States remain eager to move more people toward stock-market accounts. The reason is simple: to save money. But in today's more tepid stock climate, workers aren't necessarily eager to invest. In Florida, 4 percent of workers who have a choice are enrolled in private accounts.
Unlike Social Security, which is funded by workers' and employers' contributions, state and business pensions are funded in large part by state investments in the stock market During the past 15 years, the percentage of state pension assets invested in stocks has risen from 40 to 60 percent.
The shift has made pension plans more vulnerable to the vacillations of Wall Street. For employers, private accounts are seen as a way to lessen that uncertainty - and cap their obligations in an era when life-spans are increasing and baby boomers are poised to retire.
That's because traditional pensions, known as defined-benefit plans, guarantee employees a certain retirement income, regardless of how stocks perform.
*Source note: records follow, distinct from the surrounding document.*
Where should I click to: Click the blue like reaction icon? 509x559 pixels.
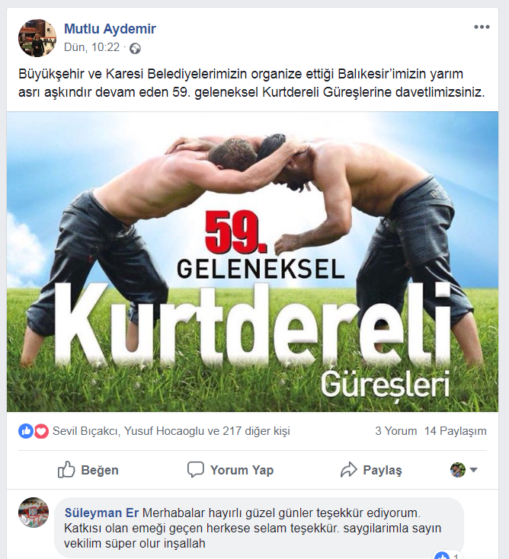pos(26,431)
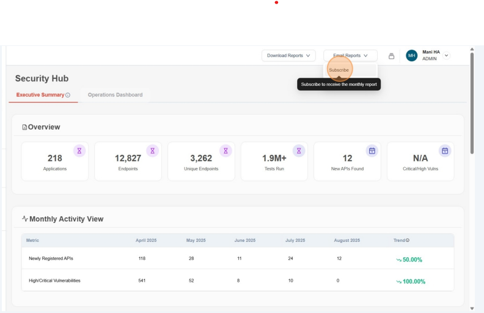Click the calendar icon on New APIs Found card
Viewport: 484px width, 313px height.
click(x=372, y=150)
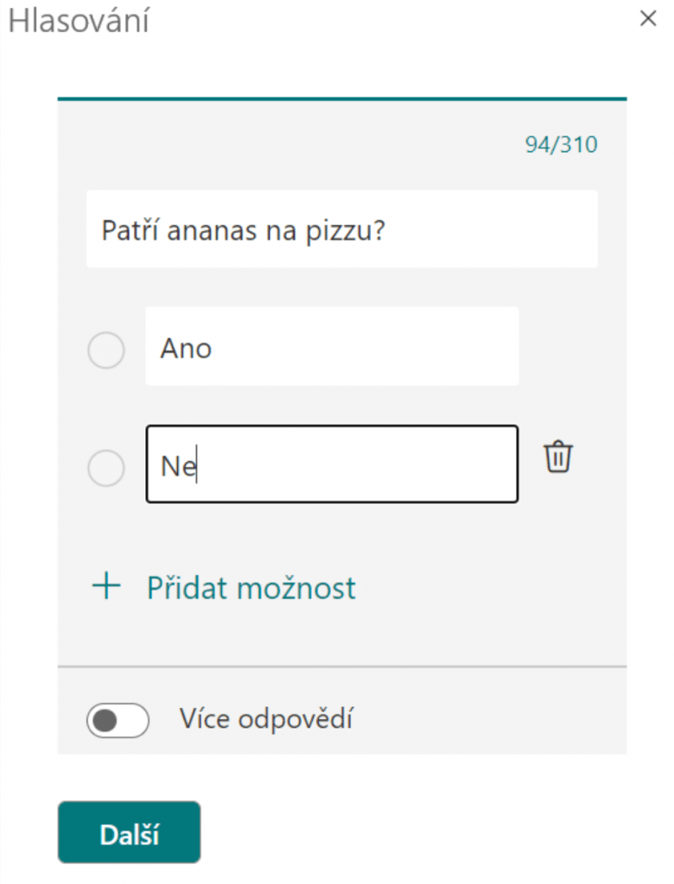The image size is (674, 884).
Task: Click the word 'Ano' in first option
Action: click(186, 349)
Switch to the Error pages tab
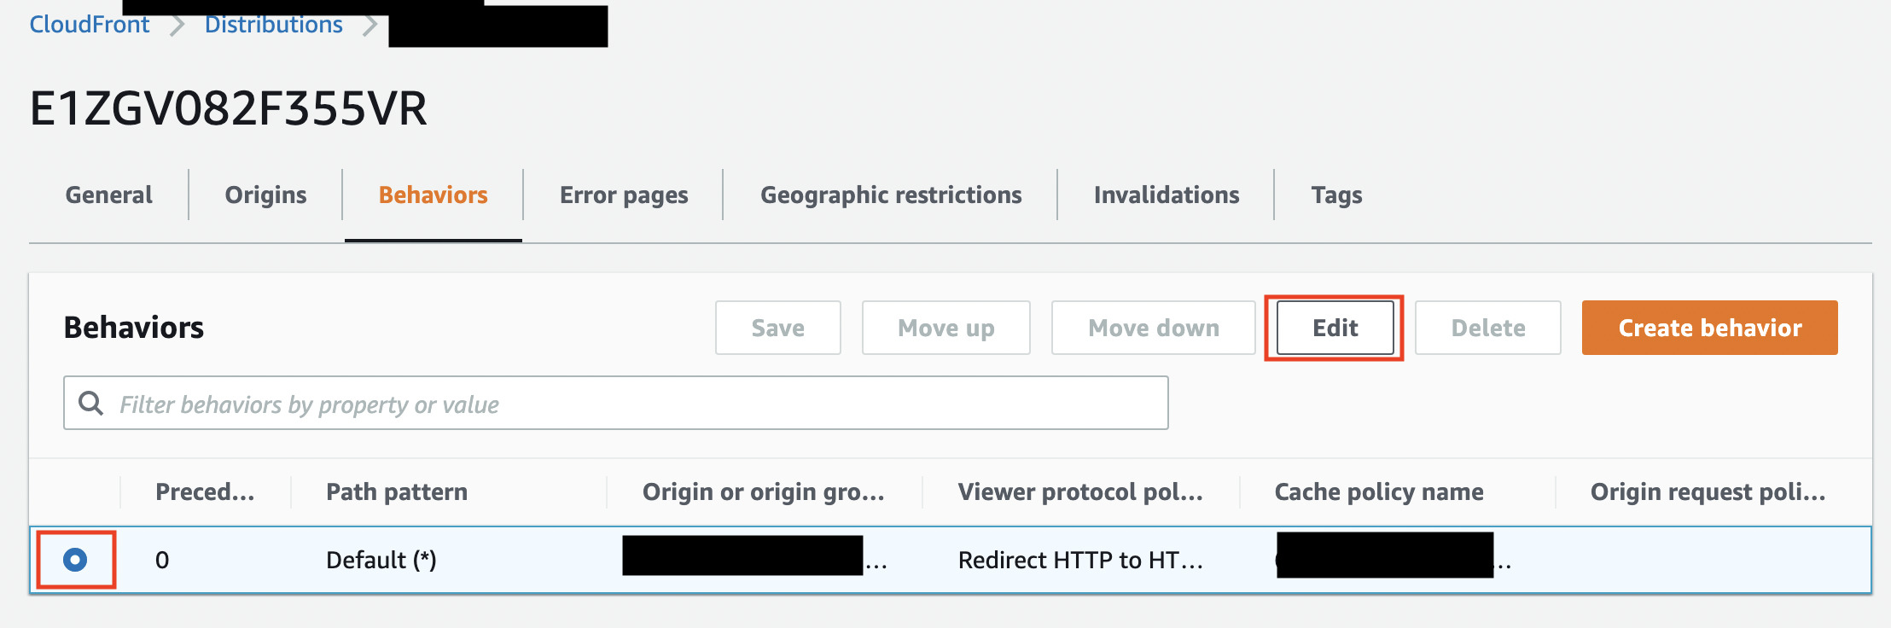Image resolution: width=1891 pixels, height=628 pixels. tap(622, 195)
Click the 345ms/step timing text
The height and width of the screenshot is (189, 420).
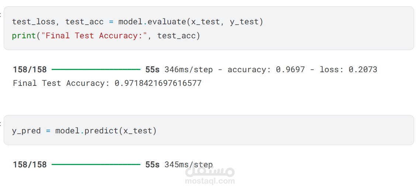click(189, 165)
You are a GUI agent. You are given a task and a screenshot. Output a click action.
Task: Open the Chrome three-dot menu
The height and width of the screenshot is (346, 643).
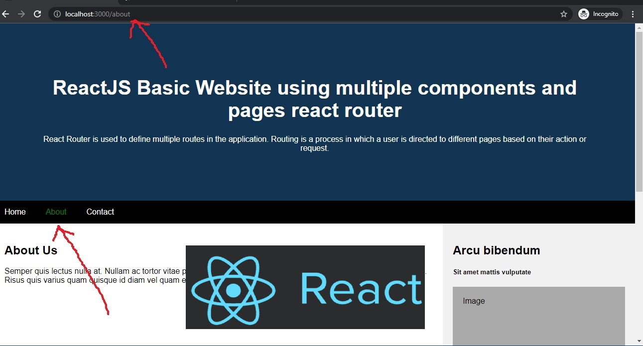633,14
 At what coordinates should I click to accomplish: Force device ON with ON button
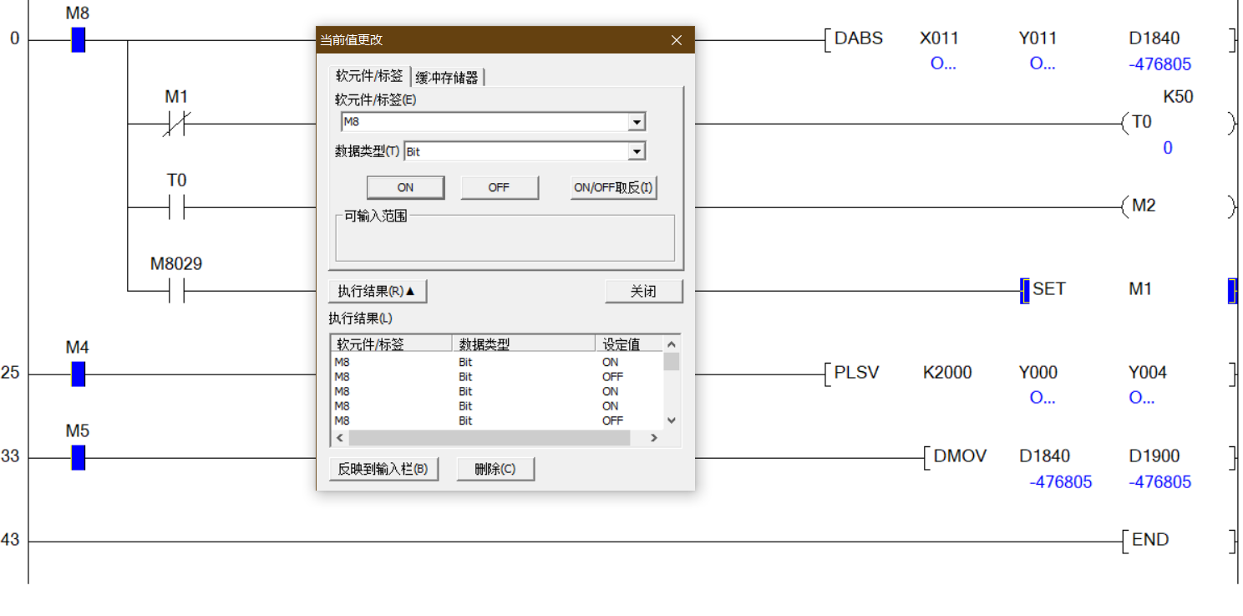point(405,187)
If they nosedive, as happened recently, then the state must make up the difference.
By contrast, with private accounts, also called defined-contribution plans, the employer pays a set amount into an employee's retirement account, and the employee invests in any one of a dozen or so portfolios approved by the state - leaving the employee on the hook if stocks fall.
"It's a cost-saving mechanism," says John Ehrhardt of Milliman, an actuarial consulting firm in New York. "States need predictability in their cost structures."
For states already wrestling with billion-dollar deficits, the new pension burden can be significant. In California, the state paid $160 million to the California Public Employees' Retirement System in 2000. This year, it is expected to pay $2.6 billion. That led Gov. Arnold Schwarzenegger to propose a solution like Michigan's: All new public employees go to a private-account system. Seven other states from Virginia to Alaska are either considering bills on the issue or are conducting studies.
The same forces are at work in business. Some 13 percent of firms surveyed by Aon Consulting in 2003 had instituted a freeze on their defined-benefit plans during the previous two years and 6 percent more were considering the step. It's not that companies are eager to abandon the old benefit system. That system "is the most efficient way to provide benefits," says Mr. Ehrhardt, suggesting it's often difficult for employers, as well as workers, to keep tabs on personal accounts.
But many firms believe they have no choice. The unprecedented drop of both stock prices and interest rates led some financial officers to embrace private accounts as a hedge against future downturns. Moreover, many old-line companies with aging workforces are finding it hard to compete with newer companies, which often keep costs down with 401(k)s.
In Michigan, some people eye plans like Governor Schwarzenegger's warily. "A lot of people don't have the expertise [to invest wisely], and defined-contribution plans are not a cure for everything," says Michael Reaves of the Michigan Association of Public Employee Retirement Systems.